Tommy groaned. “That’s how she traps me. My bad sense of calendar.”
“I don’t know if Mr. Olivebury kept more diaries before this one,” Viv said, “but for the past three years, similar entries appear biweekly—and only when he’s in London.”
“So, matching the social season?” Jacob asked. “As in, it might be related to parliamentary sessions after all?”
She rifled through the pages. “Yes. No. Here, I found a visit to London when the House of Commons was adjourned, and the cryptic entries are still present.”
“At least you found something,” said Tommy. “There’s nothing behind these portraits but—”
Viv and Jacob looked at her.
Frowning, Tommy gripped the final framed painting. “It’s stuck to the wall.”
“Stuck?” Viv repeated.
“It can’t be.” Jacob crossed the room. “I’ll help.”
He tugged on the gilded frame.
It didn’t budge.
He narrowed his eyes, then pushed the painting toward the left.
Nothing moved.
He shoved the painting toward the right. A six-foot section of wall moved with it.

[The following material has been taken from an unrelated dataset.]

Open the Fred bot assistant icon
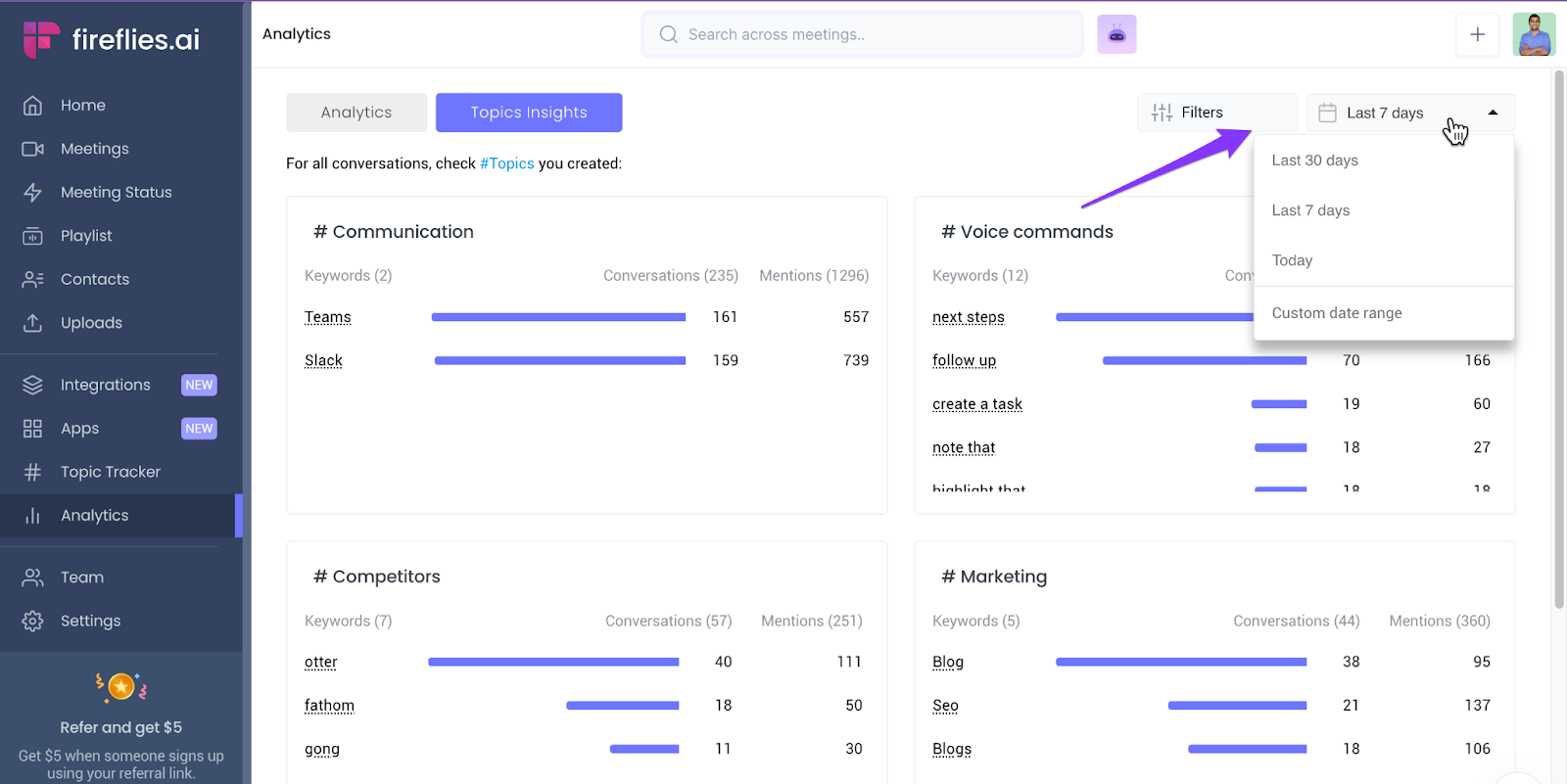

Viv gasped and leapt to her feet, then remembered to lock the diary back in the drawer where she’d found it.
“It’s a secret panel,” Tommy said with respect. “But it doesn’t appear to go anywhere.”

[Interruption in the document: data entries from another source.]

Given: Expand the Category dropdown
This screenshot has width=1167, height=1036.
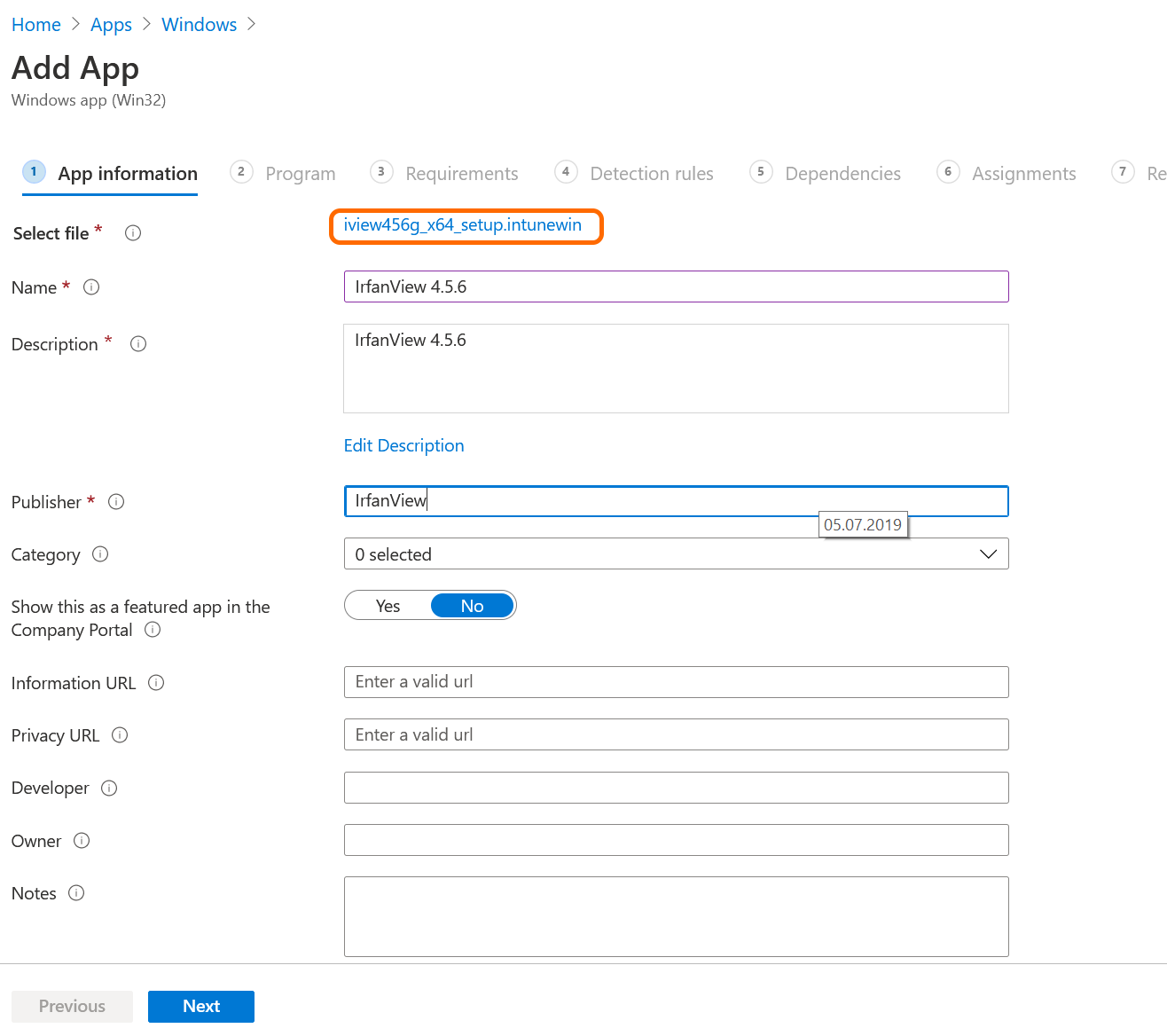Looking at the screenshot, I should 676,554.
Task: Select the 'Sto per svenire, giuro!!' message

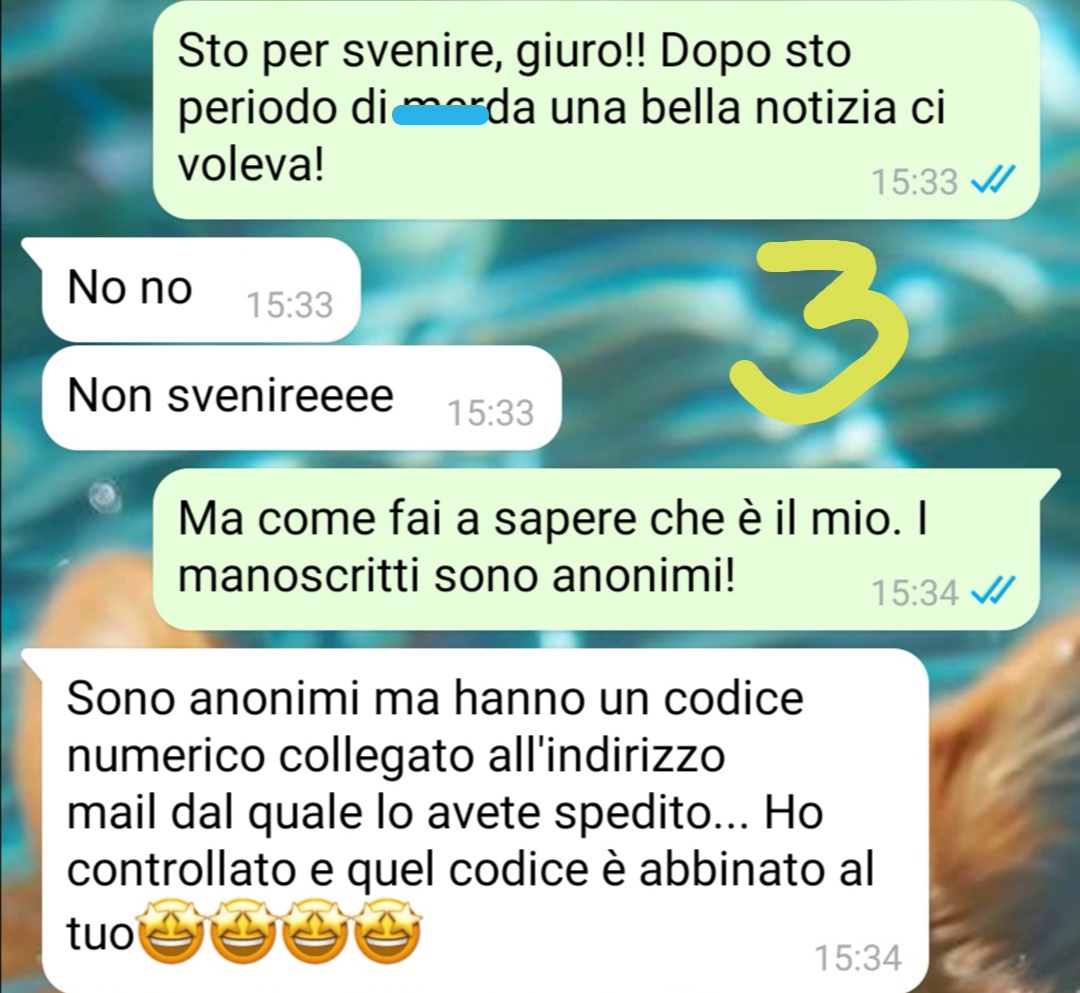Action: [x=596, y=109]
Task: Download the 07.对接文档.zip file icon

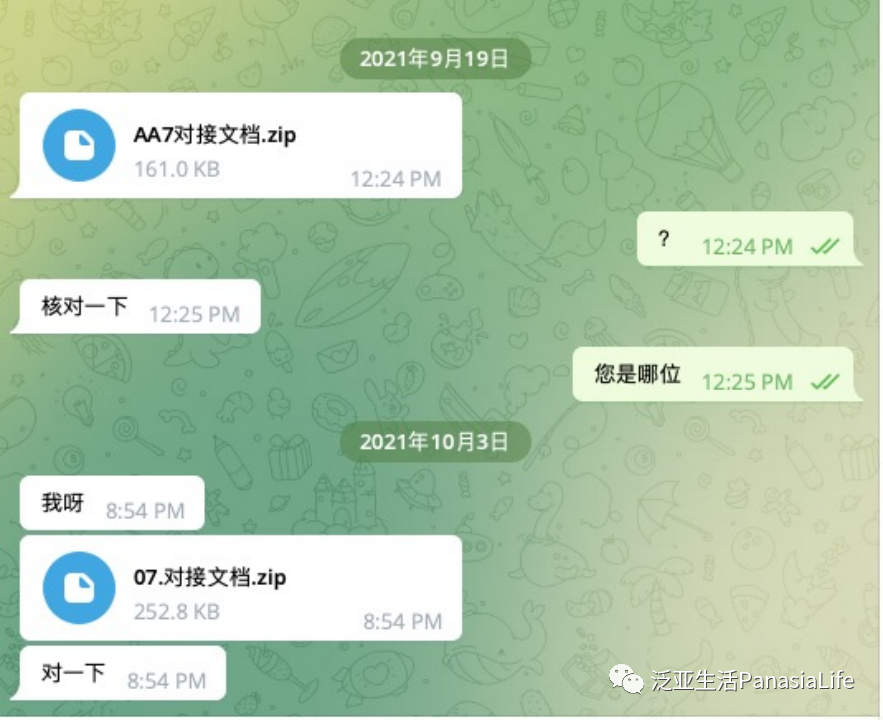Action: click(x=79, y=588)
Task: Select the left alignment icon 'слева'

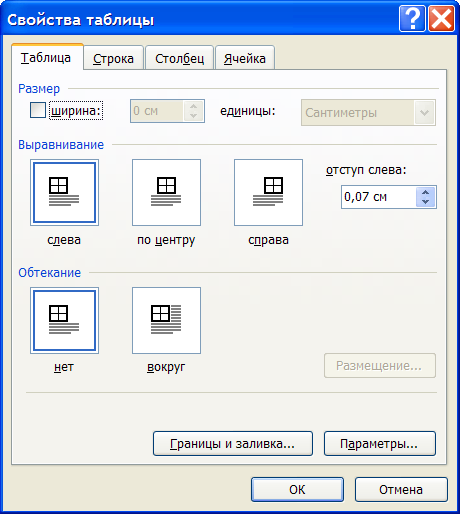Action: (x=64, y=192)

The movable wall hid an eight-inch-deep recess, stretching from floor to ceiling, and as wide as Jacob’s outstretched arms, from fingertip to fingertip.
There was nothing inside but dust.
“Wait,” said Viv. “I see something.”
“I can see that it’s empty,” said Tommy.
“Empty now,” Viv agreed. “But look close.”
She traced a barely discernible rectangle, in which the wallpaper’s floral pattern was ever so slightly brighter than the rest.
“Something hung here,” said Jacob.
Viv tilted her head. “Mr. Olivebury must leave the secret panel open when he’s alone in his study. Light from the window fades the bits of wall covering exposed to the sun, but the part behind the object stays protected.”
“Until it was stolen,” said Tommy. “This has to be what the thief took.”
“Another watercolor, like the ones decorating the rest of the house?” Jacob guessed. “But why would anyone steal that? Or hide it in the first place?”
“A treasure map,” Tommy said confidently. “That’s what the letter-writer to Ask Vivian wanted to find, remember? And did so successfully, from the looks of it.”
Jacob appeared skeptical. “What kind of treasure? You really think there are chests of gold buried here in London?”
“Maybe in America,” Tommy suggested. “No one said the treasure had to be located in London. Gold could be anywhere.”
“The missing rectangle could be anything,” Viv said in frustration. She straightened. Not knowing gave her an idea. She turned to a blank page of her journal and fumbled for a pencil.